• _Dataset entries_:
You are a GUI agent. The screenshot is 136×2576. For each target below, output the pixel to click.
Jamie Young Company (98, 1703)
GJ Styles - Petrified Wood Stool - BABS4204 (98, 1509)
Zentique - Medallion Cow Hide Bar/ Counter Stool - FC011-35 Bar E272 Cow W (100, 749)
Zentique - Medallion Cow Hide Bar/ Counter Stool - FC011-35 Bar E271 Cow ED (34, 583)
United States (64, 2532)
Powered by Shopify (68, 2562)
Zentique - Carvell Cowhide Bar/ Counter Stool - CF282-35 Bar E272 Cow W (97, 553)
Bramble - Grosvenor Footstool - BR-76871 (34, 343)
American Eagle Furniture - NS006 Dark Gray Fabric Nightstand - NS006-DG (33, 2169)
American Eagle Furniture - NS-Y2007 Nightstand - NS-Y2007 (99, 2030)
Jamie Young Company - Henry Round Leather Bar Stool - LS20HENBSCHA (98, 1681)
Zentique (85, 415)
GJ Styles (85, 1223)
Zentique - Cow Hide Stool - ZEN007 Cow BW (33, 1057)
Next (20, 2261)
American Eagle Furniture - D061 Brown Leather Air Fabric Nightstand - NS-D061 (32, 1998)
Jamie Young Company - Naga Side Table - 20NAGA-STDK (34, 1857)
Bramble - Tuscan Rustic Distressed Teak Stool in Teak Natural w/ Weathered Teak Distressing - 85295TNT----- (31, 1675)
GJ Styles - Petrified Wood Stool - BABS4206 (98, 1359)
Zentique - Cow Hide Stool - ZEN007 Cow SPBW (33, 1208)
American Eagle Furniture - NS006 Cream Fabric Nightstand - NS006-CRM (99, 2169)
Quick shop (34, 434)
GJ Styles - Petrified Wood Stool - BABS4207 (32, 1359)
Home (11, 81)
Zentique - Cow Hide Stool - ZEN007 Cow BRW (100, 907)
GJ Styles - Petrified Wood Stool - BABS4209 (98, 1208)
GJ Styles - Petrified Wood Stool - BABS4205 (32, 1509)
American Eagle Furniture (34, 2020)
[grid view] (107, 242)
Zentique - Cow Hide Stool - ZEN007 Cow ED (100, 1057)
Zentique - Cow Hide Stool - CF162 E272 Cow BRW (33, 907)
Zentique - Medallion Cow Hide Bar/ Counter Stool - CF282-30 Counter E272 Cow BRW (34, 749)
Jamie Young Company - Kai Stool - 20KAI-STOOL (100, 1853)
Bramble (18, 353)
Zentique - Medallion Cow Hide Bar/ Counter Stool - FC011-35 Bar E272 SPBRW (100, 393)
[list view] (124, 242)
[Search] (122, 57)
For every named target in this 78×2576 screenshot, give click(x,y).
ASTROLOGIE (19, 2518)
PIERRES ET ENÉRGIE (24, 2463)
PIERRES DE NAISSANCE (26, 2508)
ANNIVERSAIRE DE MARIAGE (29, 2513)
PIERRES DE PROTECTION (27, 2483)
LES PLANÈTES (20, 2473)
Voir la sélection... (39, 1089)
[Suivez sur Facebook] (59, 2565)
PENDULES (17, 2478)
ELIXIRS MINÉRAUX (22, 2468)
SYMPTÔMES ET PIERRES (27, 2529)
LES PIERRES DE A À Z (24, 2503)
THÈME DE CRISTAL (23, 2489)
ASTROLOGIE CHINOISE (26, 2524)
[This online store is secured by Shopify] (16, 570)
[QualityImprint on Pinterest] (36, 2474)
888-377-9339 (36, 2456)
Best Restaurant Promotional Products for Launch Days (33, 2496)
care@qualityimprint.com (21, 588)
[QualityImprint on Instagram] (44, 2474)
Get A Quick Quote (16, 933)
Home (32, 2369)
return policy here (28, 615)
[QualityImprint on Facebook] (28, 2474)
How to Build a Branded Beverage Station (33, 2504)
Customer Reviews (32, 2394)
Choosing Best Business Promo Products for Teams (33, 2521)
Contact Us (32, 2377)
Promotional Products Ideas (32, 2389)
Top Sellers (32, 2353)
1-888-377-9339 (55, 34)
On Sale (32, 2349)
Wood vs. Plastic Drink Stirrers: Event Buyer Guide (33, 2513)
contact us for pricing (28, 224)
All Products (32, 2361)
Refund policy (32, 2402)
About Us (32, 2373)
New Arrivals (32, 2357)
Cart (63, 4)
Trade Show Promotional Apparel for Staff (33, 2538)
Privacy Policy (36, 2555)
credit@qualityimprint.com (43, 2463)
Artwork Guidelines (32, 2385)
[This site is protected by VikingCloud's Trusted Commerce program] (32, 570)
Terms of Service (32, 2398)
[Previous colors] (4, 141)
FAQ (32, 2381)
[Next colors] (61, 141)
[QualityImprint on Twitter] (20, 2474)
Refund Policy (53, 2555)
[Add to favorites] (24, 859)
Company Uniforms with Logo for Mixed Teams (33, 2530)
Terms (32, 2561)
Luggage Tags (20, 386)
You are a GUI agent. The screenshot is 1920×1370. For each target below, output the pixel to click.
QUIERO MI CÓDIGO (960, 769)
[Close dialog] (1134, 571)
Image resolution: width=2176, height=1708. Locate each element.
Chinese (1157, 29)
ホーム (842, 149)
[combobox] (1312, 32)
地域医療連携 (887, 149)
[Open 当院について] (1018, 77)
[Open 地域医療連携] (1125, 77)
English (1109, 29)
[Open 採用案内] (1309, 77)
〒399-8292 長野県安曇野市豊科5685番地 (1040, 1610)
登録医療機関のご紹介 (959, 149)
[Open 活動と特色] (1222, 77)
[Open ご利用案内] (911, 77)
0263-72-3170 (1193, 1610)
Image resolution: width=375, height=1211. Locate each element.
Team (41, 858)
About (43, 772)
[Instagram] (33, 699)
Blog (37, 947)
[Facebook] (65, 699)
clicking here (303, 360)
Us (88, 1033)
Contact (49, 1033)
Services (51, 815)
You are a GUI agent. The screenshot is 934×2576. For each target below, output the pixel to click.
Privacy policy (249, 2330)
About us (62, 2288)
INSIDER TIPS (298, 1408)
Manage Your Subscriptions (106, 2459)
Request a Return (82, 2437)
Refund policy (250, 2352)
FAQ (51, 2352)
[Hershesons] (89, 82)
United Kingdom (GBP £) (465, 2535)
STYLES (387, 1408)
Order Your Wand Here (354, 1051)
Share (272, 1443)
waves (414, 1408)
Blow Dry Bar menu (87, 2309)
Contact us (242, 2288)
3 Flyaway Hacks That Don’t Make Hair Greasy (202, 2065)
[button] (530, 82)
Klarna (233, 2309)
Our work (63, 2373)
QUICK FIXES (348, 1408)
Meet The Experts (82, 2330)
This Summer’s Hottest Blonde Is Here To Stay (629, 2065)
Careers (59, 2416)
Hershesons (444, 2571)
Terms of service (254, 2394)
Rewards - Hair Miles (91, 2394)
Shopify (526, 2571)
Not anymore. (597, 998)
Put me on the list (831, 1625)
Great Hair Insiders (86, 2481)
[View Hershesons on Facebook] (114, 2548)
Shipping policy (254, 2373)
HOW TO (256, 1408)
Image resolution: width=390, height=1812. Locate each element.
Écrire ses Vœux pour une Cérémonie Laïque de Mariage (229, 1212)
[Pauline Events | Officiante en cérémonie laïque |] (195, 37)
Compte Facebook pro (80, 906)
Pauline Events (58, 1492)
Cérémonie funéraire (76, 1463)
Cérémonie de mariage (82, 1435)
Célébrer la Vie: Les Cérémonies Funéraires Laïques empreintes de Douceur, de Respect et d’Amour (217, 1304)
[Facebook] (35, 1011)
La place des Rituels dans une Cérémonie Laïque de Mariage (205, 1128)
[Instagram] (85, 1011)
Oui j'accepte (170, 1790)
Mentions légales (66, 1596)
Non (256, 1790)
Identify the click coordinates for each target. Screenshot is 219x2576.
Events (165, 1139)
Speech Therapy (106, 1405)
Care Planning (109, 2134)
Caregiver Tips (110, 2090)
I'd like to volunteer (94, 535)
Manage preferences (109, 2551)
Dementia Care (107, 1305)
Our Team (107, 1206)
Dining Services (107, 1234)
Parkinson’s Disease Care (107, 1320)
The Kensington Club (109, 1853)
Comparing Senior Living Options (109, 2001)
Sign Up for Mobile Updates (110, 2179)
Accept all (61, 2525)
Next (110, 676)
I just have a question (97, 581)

• _Activity_: If a line in the material contains the word "Shopify", copy that line.

• _Response to this exercise_:
Powered by Shopify (68, 2562)
[This online store is secured by Shopify] (16, 570)
Shopify (526, 2571)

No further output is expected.